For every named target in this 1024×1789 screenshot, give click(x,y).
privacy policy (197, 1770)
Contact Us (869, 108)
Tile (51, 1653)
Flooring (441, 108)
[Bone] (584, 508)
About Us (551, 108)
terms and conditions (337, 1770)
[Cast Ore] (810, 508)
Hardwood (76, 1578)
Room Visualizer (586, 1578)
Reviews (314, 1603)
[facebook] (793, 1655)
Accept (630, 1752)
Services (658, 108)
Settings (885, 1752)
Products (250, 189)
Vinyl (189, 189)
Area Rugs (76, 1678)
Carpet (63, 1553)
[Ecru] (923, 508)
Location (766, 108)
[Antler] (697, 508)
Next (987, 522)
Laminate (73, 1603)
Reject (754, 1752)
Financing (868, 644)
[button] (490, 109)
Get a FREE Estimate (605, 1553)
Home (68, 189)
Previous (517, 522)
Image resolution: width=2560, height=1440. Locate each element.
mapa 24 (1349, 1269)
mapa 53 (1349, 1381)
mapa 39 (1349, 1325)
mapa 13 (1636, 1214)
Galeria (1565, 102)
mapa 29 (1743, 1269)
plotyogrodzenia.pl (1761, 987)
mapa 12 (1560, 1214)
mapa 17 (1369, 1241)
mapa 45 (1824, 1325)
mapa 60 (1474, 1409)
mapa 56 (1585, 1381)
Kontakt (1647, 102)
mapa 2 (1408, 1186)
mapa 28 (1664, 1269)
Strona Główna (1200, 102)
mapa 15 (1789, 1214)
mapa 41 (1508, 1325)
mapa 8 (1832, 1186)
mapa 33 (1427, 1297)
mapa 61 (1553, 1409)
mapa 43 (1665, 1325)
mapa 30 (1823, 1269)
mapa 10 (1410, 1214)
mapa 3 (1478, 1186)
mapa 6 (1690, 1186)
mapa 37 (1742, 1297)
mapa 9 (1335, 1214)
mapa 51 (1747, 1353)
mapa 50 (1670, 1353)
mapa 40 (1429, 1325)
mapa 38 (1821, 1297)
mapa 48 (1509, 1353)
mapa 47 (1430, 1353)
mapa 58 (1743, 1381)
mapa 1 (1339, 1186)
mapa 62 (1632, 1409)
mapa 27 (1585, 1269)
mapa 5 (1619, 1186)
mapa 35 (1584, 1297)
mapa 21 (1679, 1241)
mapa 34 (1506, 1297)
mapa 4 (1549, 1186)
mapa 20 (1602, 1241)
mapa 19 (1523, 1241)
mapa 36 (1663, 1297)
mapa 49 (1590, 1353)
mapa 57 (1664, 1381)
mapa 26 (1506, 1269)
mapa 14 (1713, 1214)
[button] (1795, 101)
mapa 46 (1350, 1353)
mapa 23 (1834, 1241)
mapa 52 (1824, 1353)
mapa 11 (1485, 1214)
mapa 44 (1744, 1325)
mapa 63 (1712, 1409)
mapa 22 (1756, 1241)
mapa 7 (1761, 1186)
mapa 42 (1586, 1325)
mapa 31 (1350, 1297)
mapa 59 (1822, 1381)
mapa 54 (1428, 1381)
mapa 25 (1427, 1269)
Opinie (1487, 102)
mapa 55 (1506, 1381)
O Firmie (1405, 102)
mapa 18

### Exercise prompt
Take the first line of the material above as the start and the line that contains "mapa 27 (1585, 1269)" as the end. Output only that span, every line exactly as it stands.

### Result of this exercise
For every named target in this 1024×1789 screenshot, give click(x,y).
privacy policy (197, 1770)
Contact Us (869, 108)
Tile (51, 1653)
Flooring (441, 108)
[Bone] (584, 508)
About Us (551, 108)
terms and conditions (337, 1770)
[Cast Ore] (810, 508)
Hardwood (76, 1578)
Room Visualizer (586, 1578)
Reviews (314, 1603)
[facebook] (793, 1655)
Accept (630, 1752)
Services (658, 108)
Settings (885, 1752)
Products (250, 189)
Vinyl (189, 189)
Area Rugs (76, 1678)
Carpet (63, 1553)
[Ecru] (923, 508)
Location (766, 108)
[Antler] (697, 508)
Next (987, 522)
Laminate (73, 1603)
Reject (754, 1752)
Financing (868, 644)
[button] (490, 109)
Get a FREE Estimate (605, 1553)
Home (68, 189)
Previous (517, 522)
Image resolution: width=2560, height=1440. Locate each element.
mapa 24 (1349, 1269)
mapa 53 (1349, 1381)
mapa 39 (1349, 1325)
mapa 13 (1636, 1214)
Galeria (1565, 102)
mapa 29 (1743, 1269)
plotyogrodzenia.pl (1761, 987)
mapa 12 (1560, 1214)
mapa 17 (1369, 1241)
mapa 45 (1824, 1325)
mapa 60 (1474, 1409)
mapa 56 (1585, 1381)
Kontakt (1647, 102)
mapa 2 (1408, 1186)
mapa 28 (1664, 1269)
Strona Główna (1200, 102)
mapa 15 (1789, 1214)
mapa 41 (1508, 1325)
mapa 8 (1832, 1186)
mapa 33 (1427, 1297)
mapa 61 (1553, 1409)
mapa 43 (1665, 1325)
mapa 30 (1823, 1269)
mapa 10 (1410, 1214)
mapa 3 (1478, 1186)
mapa 6 (1690, 1186)
mapa 37 (1742, 1297)
mapa 9 (1335, 1214)
mapa 51 (1747, 1353)
mapa 50 (1670, 1353)
mapa 40 (1429, 1325)
mapa 38 (1821, 1297)
mapa 48 (1509, 1353)
mapa 47 (1430, 1353)
mapa 58 (1743, 1381)
mapa 1 (1339, 1186)
mapa 62 (1632, 1409)
mapa 27 (1585, 1269)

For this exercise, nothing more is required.